Leipzig - Die Reformpolitik des Kanzlers sei eine tiefe Verbeugung vor neoliberalen Ideologen und Wirtschaftsverbänden, sagte Zwickel gegenüber der "Leipziger Volkszeitung". Der auch von Gewerkschaftsseite erhobene Vorwurf, Schröder zerschlage mit seinen geplanten Reformen den Sozialstaat, treffe aber nicht zu. "Wir haben keine sozialpolitische Revolution", sagte er. Die Gewerkschaften handelten mit ihrem breiten Protest quasi stellvertretend für die enttäuschte Mehrheit der bisherigen SPD-Wähler, hob Zwickel hervor. In der SPD selbst hätten unterschiedliche Auffassungen derzeit keine Stimme. "Wir sind Sprachrohr einer breiten Wählerschaft, die sich im Herbst für die SPD entschieden hat und die Schröder jetzt nicht mehr versteht", sagte Zwickel.

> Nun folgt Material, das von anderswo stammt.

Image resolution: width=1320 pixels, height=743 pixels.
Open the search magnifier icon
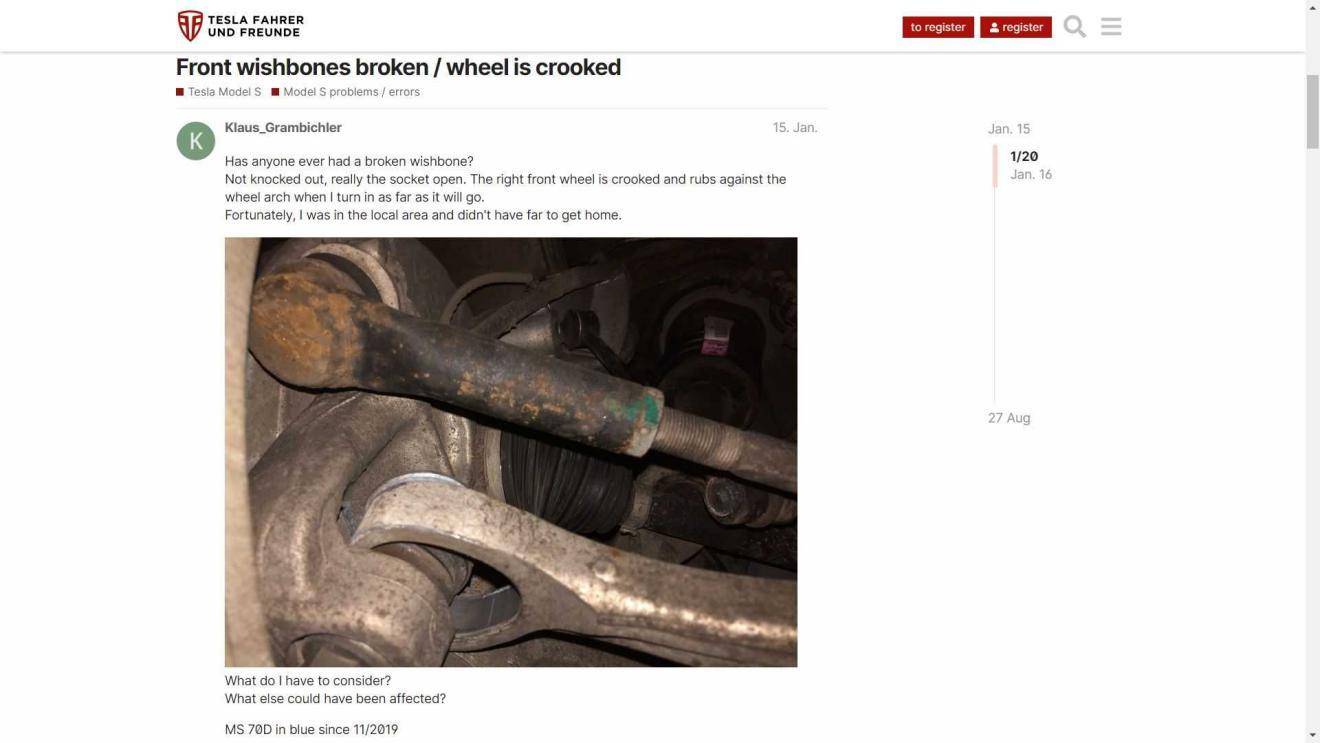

Wenn der Kanzler die größten Bedenken der Gewerkschaften bei der Privatisierung des Krankengeldes, bei der Absenkung der Bezugszeit von Arbeitslosengeld und bei der Angleichung der Arbeitslosenhilfe auf Sozialhilfeniveau nicht aufnehme, werde man den Arbeitnehmern sagen müssen: "Helft uns, zeigt euren Massenprotest bei großen Kundgebungen", drohte der Gewerkschafter.